Search code examples
node.jstypescriptapache-kafkakafkajs

How can I make my KafkaJS consumer wait indefinitely for a broker to come online?


I have a KafkaJS consumer configured as follows:

// Create the kafka client
const kafka = new Kafka({
  clientId,
  brokers,
});

// Create the consumer
const consumer = this.kafka.consumer({
  groupId,
  heartbeatInterval: 3000,
  sessionTimeout: 30000,
});

// Connect the consumer
consumer.connect().then(async (res) => {
  await this.consumer.run({
    eachMessage: async ({ topic, partition, message, heartbeat, pause }) => {
      this.subscriptionRegistrations[topic](topic, partition, message);
    },
  }).catch((err) => {
    console.log('Error running consumer!', err);

  });
}).catch(async (err) => {
  console.log('Error connecting consumer!', err);
})

Currently, when starting the application I get several connection errors like these:

{"level":"ERROR","timestamp":"2023-01-27T23:29:58.214Z","logger":"kafkajs","message":"[BrokerPool] Failed to connect to seed broker, trying another broker from the list: Connection error: connect ECONNREFUSED 127.0.0.1:9092","retryCount":0,"retryTime":246}
{"level":"ERROR","timestamp":"2023-01-27T23:29:58.463Z","logger":"kafkajs","message":"[Connection] Connection error: connect ECONNREFUSED 127.0.0.1:9092","broker":"localhost:9092","clientId":"CLIENT_ID_TEST","stack":"Error: connect ECONNREFUSED 127.0.0.1:9092\n    at TCPConnectWrap.afterConnect [as oncomplete] (node:net:1157:16)"}

The above errors are expected as I am not running a broker. Then followed by:

KafkaJSNonRetriableError
  Caused by: KafkaJSConnectionError: Connection error: connect ECONNREFUSED 127.0.0.1:9092
    at Socket.onError (/path/to/project/node_modules/kafkajs/src/network/connection.js:210:23)
    at Socket.emit (node:events:526:28)
    at emitErrorNT (node:internal/streams/destroy:157:8)
    at emitErrorCloseNT (node:internal/streams/destroy:122:3)
    at processTicksAndRejections (node:internal/process/task_queues:83:21)
[ERROR] 23:29:59 KafkaJSNumberOfRetriesExceeded: Connection error: connect ECONNREFUSED 127.0.0.1:9092

At which point the application hangs. It doesn't crash.
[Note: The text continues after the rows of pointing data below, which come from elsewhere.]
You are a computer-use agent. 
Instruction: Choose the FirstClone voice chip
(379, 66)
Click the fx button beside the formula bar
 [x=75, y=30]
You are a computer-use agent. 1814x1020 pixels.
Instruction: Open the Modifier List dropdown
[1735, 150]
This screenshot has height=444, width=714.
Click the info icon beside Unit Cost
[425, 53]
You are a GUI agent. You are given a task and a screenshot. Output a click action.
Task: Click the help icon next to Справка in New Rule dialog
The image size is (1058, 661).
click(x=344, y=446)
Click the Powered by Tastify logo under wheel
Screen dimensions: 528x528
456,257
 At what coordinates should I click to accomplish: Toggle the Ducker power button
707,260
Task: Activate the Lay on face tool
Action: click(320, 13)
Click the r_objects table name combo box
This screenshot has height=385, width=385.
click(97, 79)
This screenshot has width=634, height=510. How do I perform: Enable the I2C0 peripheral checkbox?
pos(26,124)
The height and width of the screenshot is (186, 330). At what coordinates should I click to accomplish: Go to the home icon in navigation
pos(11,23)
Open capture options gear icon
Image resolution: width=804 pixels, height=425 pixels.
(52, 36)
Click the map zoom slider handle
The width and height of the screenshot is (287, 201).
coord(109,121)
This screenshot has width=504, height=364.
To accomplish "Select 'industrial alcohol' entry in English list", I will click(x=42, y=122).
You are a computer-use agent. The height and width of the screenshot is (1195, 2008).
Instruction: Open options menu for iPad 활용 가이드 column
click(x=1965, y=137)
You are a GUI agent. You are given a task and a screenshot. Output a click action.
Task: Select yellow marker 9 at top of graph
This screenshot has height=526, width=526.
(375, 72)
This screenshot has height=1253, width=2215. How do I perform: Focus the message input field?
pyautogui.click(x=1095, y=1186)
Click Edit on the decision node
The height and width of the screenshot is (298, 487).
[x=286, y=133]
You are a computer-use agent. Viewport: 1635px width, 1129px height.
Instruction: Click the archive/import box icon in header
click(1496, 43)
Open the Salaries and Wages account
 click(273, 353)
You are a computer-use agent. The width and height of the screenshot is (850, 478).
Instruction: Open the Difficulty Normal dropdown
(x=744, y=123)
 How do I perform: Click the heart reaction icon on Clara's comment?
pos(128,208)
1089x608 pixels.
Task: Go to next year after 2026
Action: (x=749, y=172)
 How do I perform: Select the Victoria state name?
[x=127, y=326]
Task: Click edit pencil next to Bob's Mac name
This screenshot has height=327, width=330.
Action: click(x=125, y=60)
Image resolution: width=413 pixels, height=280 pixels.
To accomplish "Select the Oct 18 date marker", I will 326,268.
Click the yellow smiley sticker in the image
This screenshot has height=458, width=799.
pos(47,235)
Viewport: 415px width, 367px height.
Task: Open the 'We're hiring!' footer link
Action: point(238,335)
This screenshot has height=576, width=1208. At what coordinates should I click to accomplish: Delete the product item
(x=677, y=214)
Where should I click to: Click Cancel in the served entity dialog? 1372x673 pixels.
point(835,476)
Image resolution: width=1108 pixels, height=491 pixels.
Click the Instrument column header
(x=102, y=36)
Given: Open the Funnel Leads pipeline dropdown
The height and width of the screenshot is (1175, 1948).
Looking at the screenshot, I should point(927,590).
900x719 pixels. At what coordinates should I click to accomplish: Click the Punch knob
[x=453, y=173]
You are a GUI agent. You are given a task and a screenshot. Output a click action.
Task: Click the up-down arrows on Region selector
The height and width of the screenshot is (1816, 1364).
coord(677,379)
I also get the error I logged in the catch block of consumer.connect():

Error connecting consumer KafkaJSNonRetriableError
  Caused by: KafkaJSConnectionError: Connection error: connect ECONNREFUSED 127.0.0.1:9092
    at Socket.onError (/path/to/project/node_modules/kafkajs/src/network/connection.js:210:23)
    ... 3 lines matching cause stack trace ...
    at processTicksAndRejections (node:internal/process/task_queues:83:21) {
  name: 'KafkaJSNumberOfRetriesExceeded',
  retriable: false,
  helpUrl: undefined,
  retryCount: 5,
  retryTime: 3636,
  [cause]: KafkaJSConnectionError: Connection error: connect ECONNREFUSED 127.0.0.1:9092
      at Socket.onError (/path/to/project/node_modules/kafkajs/src/network/connection.js:210:23)
      at Socket.emit (node:events:526:28)
      at emitErrorNT (node:internal/streams/destroy:157:8)
      at emitErrorCloseNT (node:internal/streams/destroy:122:3)
      at processTicksAndRejections (node:internal/process/task_queues:83:21) {
    retriable: true,
    helpUrl: undefined,
    broker: 'localhost:9092',
    code: 'ECONNREFUSED',
    [cause]: undefined
  }
}

I would like my application to be able to start up before the Kafka broker it is configured to connect to. In this scenario, KafkaJS would continue to retry the connection indefinitely until a broker is available. Ideally this would also work as a reconnection strategy if the broker goes down KafkaJS would continue to try to reconnect indefinitely until the broker come back online. From what I have read in the docs, this is how it is supposed to behave, but it's not doing that for me. Perhaps I have set up my client incorrectly. Thank you for the input!


Solution

  • I'd recommend using AdminClient instead to "ping" the cluster, first.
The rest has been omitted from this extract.